While the inital experiences of sadness and anger after the death of a loved one are often difficult to cope with, it is the unexpected moments that have always thrown me off.
These are the moments when a scene in a movie or a generic conversation causes me to feel angry or sad because of an experience I am missing out on with my parents. Or waking up on any random day, with no particular significance, and missing my dad so terribly that I am on the verge of tears all day.
These are the moments when it is so important for me to remember to take care of myself and do what I need to do to cope because 1, 2 or 10 years later, the at-the-ready support network usually isn’t present like it was at the time of the loss.
It’s not to say that my friends and family members wouldn’t be there if I asked, but since it’s been almost 9 years since my dad died, and 30+ since my mom died, I doubt anyone has “supporting Cindy through her time of loss” on their priority list.

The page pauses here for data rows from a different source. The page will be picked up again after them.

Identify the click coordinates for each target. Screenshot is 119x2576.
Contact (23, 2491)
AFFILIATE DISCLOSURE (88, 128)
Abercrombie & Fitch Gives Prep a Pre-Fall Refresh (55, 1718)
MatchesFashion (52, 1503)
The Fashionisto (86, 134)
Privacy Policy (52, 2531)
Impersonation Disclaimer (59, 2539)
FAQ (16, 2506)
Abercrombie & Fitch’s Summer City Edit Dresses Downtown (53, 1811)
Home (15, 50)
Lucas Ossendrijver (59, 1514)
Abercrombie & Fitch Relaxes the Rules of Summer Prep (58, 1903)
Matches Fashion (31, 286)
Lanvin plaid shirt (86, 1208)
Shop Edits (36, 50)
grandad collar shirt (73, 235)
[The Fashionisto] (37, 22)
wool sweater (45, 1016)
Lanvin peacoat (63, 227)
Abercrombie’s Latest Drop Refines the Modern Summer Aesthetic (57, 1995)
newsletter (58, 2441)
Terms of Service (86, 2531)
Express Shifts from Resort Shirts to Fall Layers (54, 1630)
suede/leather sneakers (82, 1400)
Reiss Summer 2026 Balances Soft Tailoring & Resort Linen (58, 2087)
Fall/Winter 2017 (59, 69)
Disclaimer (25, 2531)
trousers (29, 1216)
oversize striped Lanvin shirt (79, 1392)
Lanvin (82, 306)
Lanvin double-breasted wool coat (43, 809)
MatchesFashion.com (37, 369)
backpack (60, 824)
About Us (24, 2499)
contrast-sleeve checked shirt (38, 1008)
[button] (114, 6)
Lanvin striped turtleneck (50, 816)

So, in these unexpected moments of grief I turn to the things that I can do for myself…look through a photo album, let myself cry until I stop without any expectation of when I should stop, listen to music, cook a dinner that was a family favorite growing up, snuggle with my daughters, dance with my daughters, ask my husband for an extra long hug without needing to explain why, or call my best friends who I know always have me as a priority and lean on them as needed.
Usually the moments don’t last too long or interrupt my daily life too much, but they are always unexpected and always remind me that my parents remain a very large part of my life and my heart.